What appears from the first line of the data below through the line containing "Click the QuickNode", both included, should be copied exactly, and nothing else.

==== Provided records

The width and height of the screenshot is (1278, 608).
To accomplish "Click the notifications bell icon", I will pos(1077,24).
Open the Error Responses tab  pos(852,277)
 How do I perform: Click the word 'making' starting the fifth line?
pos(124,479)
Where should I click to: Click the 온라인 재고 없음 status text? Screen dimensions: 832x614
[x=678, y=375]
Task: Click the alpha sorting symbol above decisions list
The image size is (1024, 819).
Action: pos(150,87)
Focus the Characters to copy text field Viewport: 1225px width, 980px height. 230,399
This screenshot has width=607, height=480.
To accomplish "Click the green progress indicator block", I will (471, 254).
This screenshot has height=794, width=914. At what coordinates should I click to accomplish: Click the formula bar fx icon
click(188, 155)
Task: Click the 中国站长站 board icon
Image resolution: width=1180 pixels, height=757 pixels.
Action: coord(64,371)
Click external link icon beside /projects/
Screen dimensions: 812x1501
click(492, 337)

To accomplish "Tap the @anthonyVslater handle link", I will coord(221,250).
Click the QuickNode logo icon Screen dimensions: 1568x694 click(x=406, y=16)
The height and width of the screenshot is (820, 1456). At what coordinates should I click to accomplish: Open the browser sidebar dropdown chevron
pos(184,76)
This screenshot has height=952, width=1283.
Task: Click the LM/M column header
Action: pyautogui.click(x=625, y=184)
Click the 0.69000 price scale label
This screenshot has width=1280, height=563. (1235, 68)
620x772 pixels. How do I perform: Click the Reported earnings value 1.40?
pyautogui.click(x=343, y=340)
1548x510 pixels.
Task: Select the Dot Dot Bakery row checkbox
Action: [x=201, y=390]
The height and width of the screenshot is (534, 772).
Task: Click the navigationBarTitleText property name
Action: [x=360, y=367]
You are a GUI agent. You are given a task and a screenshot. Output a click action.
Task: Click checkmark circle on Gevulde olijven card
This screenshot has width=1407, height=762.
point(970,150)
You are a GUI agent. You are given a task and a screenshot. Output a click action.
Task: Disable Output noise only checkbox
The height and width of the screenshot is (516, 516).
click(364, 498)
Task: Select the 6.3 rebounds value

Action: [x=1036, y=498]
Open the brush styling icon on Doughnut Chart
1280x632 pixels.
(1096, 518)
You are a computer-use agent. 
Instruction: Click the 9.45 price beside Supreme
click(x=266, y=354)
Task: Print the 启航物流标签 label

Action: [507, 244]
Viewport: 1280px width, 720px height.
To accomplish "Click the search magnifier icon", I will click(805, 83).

========

__Result of this exercise__:
The width and height of the screenshot is (1278, 608).
To accomplish "Click the notifications bell icon", I will pos(1077,24).
Open the Error Responses tab  pos(852,277)
 How do I perform: Click the word 'making' starting the fifth line?
pos(124,479)
Where should I click to: Click the 온라인 재고 없음 status text? Screen dimensions: 832x614
[x=678, y=375]
Task: Click the alpha sorting symbol above decisions list
The image size is (1024, 819).
Action: pos(150,87)
Focus the Characters to copy text field Viewport: 1225px width, 980px height. 230,399
This screenshot has width=607, height=480.
To accomplish "Click the green progress indicator block", I will (471, 254).
This screenshot has height=794, width=914. At what coordinates should I click to accomplish: Click the formula bar fx icon
click(188, 155)
Task: Click the 中国站长站 board icon
Image resolution: width=1180 pixels, height=757 pixels.
Action: coord(64,371)
Click external link icon beside /projects/
Screen dimensions: 812x1501
click(492, 337)

To accomplish "Tap the @anthonyVslater handle link", I will coord(221,250).
Click the QuickNode logo icon Screen dimensions: 1568x694 click(x=406, y=16)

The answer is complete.